> DATA EXTRACT:
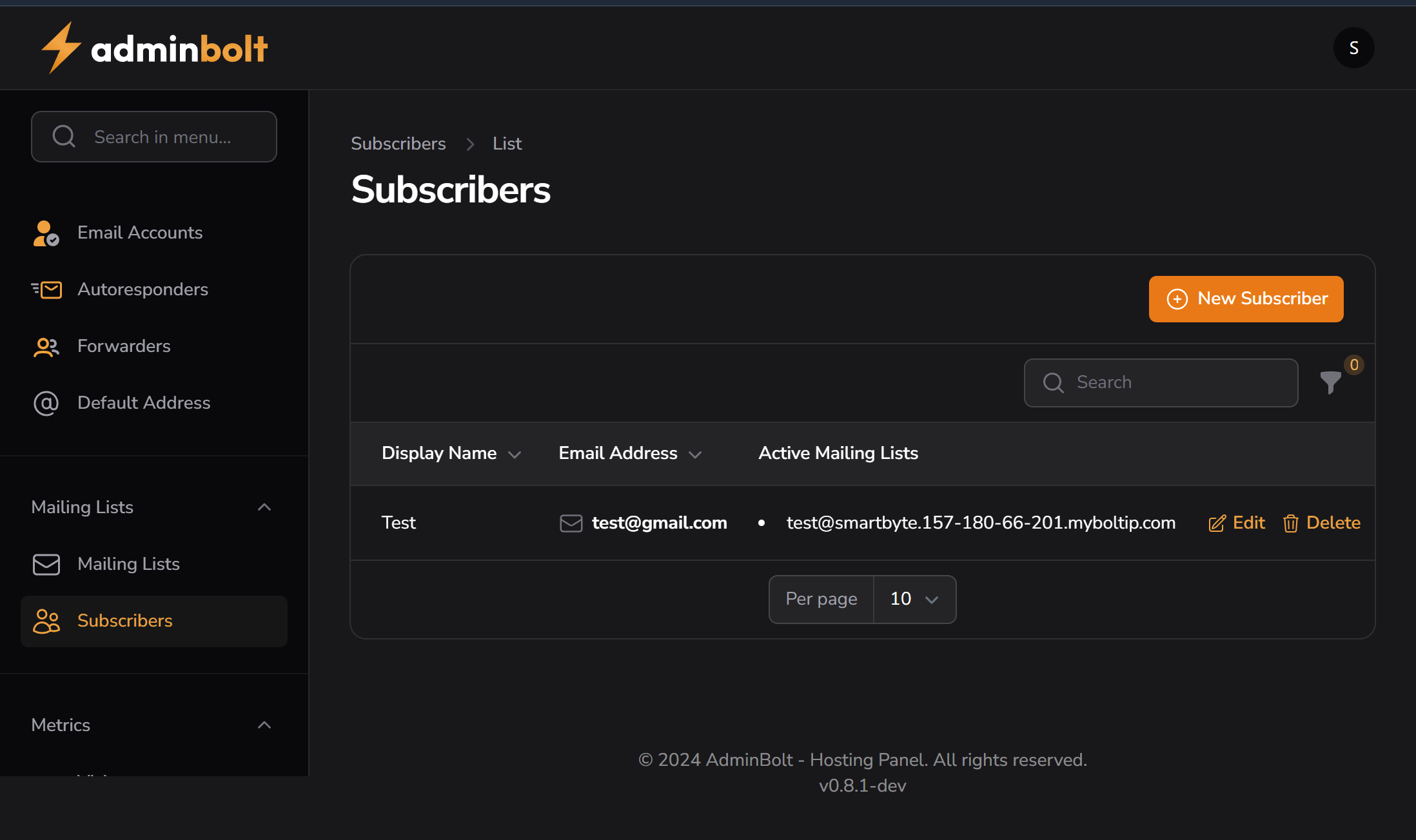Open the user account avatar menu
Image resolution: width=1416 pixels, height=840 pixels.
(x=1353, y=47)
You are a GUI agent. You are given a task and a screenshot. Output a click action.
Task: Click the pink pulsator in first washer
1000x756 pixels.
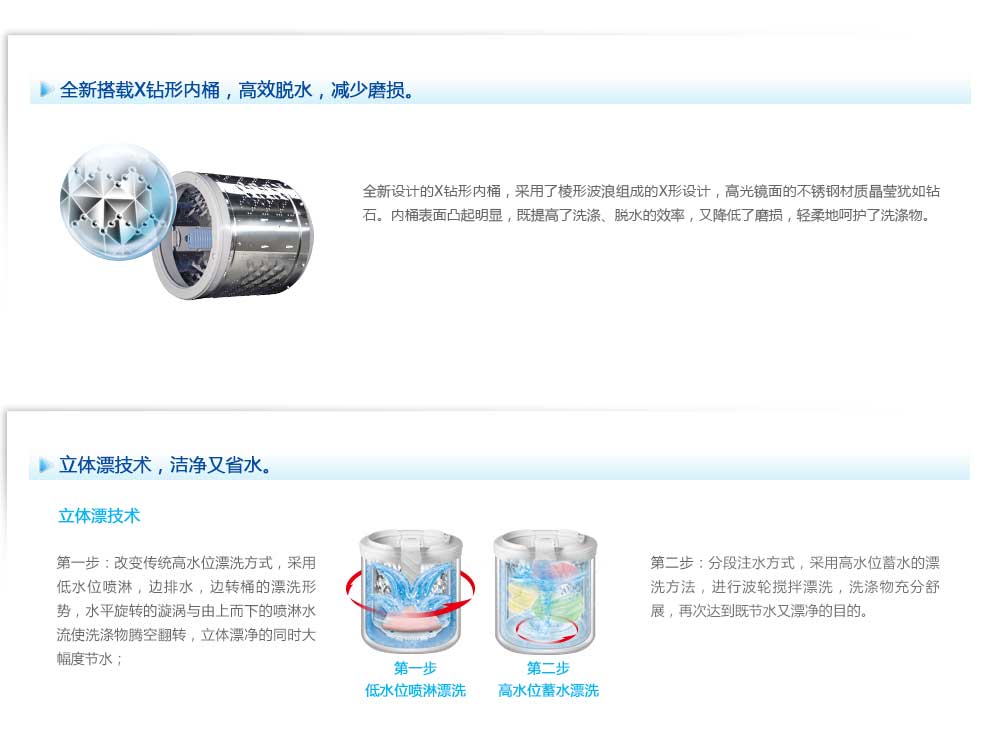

> EXERCISE OBJECTIVE: Reproduce each of the entries above word for word, leaving out the pictures.

> WRITTEN SOLUTION:
Open the user account avatar menu
Image resolution: width=1416 pixels, height=840 pixels.
(x=1353, y=47)
You are a GUI agent. You are given a task and a screenshot. Output a click action.
Task: Click the pink pulsator in first washer
1000x756 pixels.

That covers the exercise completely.